Harte Arbeit für ein paar Schwünge
"The White Maze" ist noch dokumentarischer angelegt als "Onekotan" im Jahr zuvor. Es gibt eine Erzählstimme aus dem Off, die Vorbereitungen rücken mehr in den Fokus, das Kamerateam wird zu Protagonisten und der Weg zum Ziel. Im Film steht das Abenteuer im Mittelpunkt, die Abfahrt scheint nur Draufgabe, zumal nicht unbedingt die besten Schneebedingungen herrschen. "Skifahren ist natürlich immer noch das Ziel, auch bei unseren Abenteuerexpeditionen", meint Hauni, "aber das Abenteuer selbst ist mittlerweile auch eine große Leidenschaft für uns. Die Wertigkeit jedes einzelnen Schwungs wird aber natürlich höher."
Jonas Blum
Dass jeder Schwung hart erarbeitet werden muss, kommt in den 50 Minuten von "The White Maze" recht deutlich raus.
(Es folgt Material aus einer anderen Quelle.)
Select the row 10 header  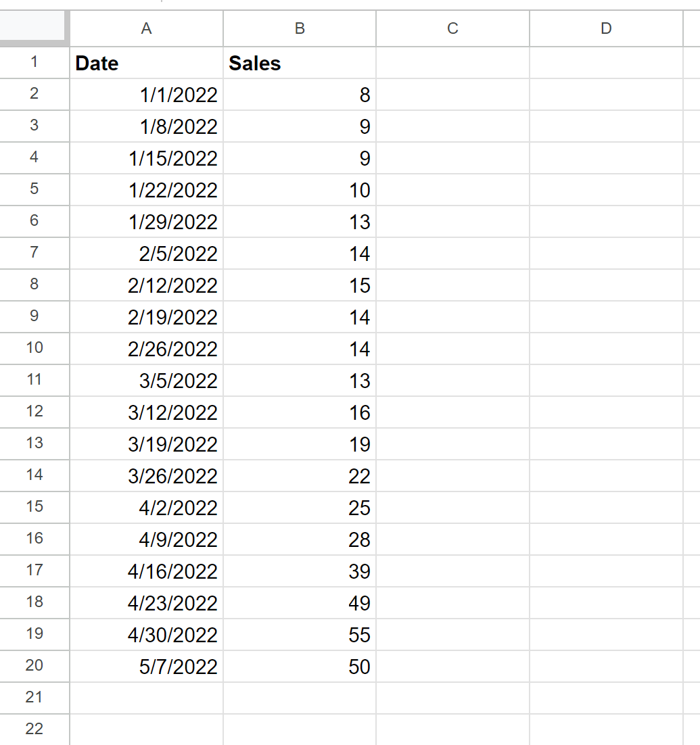click(x=34, y=348)
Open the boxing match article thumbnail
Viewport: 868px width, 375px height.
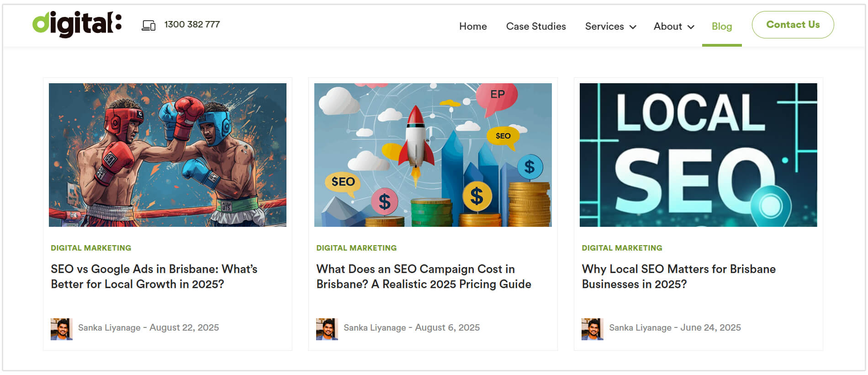[x=168, y=155]
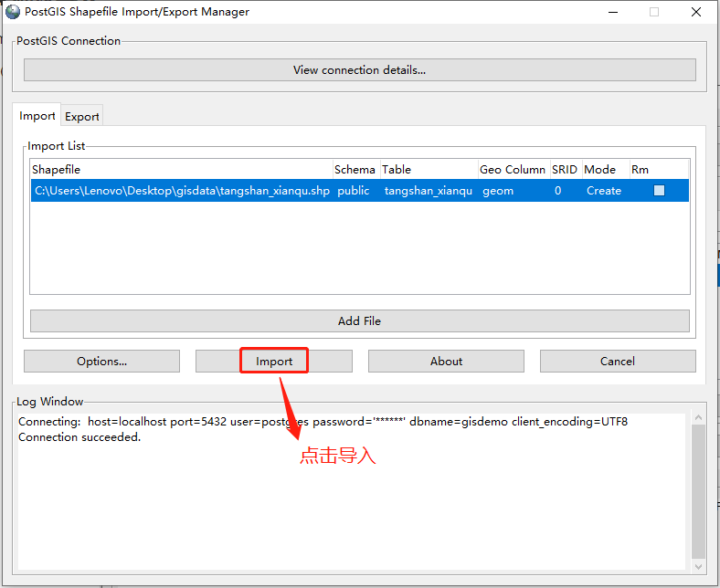Tick the Rm checkbox for tangshan_xianqu row

(659, 191)
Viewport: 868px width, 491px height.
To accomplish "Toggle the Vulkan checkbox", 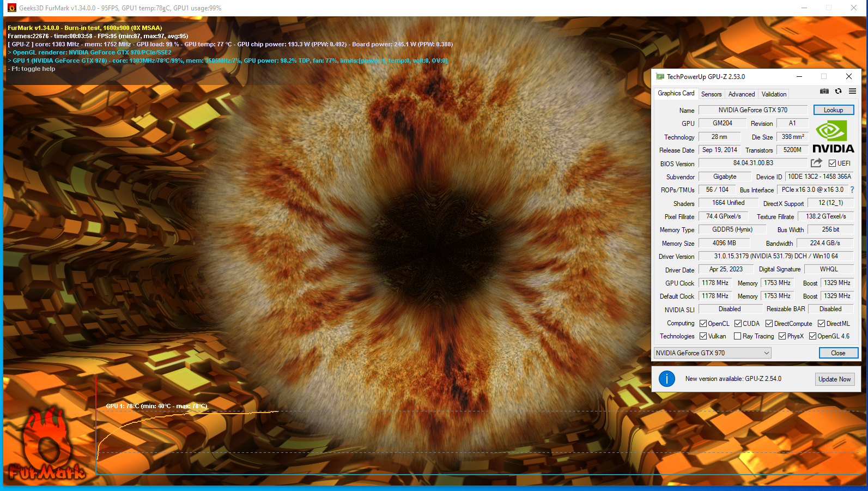I will (x=703, y=336).
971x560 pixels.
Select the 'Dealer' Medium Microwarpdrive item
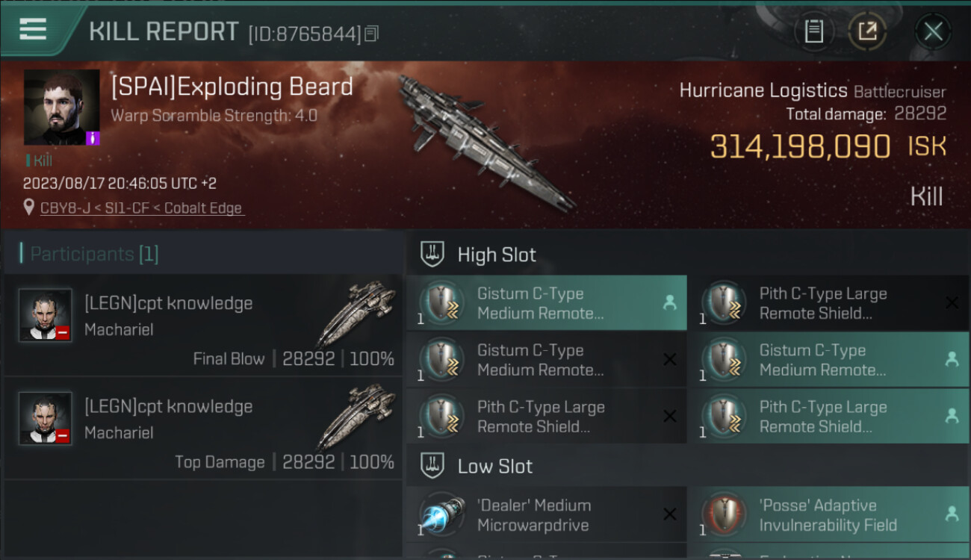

Der Ansatz unterscheidet sich damit diametral von Blockbuster-Freeride-Filmen wie Travis Rices "The Fourth Phase", wo Helikopter und Schneemobile die Rider meist schnell auf die Gipfel bringen. Doch mit kamerabestückten Drohnen lassen sich auch die Weite Sibiriens, das Skaten über zugefrorene Flüsse und die majestätisch-weißen Bergketten und Gletscher des Tscherskigebirges, die Hauni an die Westalpen erinnern, eindrucksvoll einfangen.
Jonas Blum
Powder-Porn-Fans mag das zu wenig sein, ins Abenteuersegment passt der Film hervorragend - und dort lässt er sich als Doku auch besser vermarkten und erreicht auch Leute außerhalb der doch recht engen Freeride-Core-Szene. Die beiden Matthiasse wollen den eingeschlagenen Weg jedenfalls weitergehen, sowohl filmtechnisch, als auch inhaltlich. Eine extrem abgelegene Location kann man sich also auch in ihrem nächsten Projekt erwarten.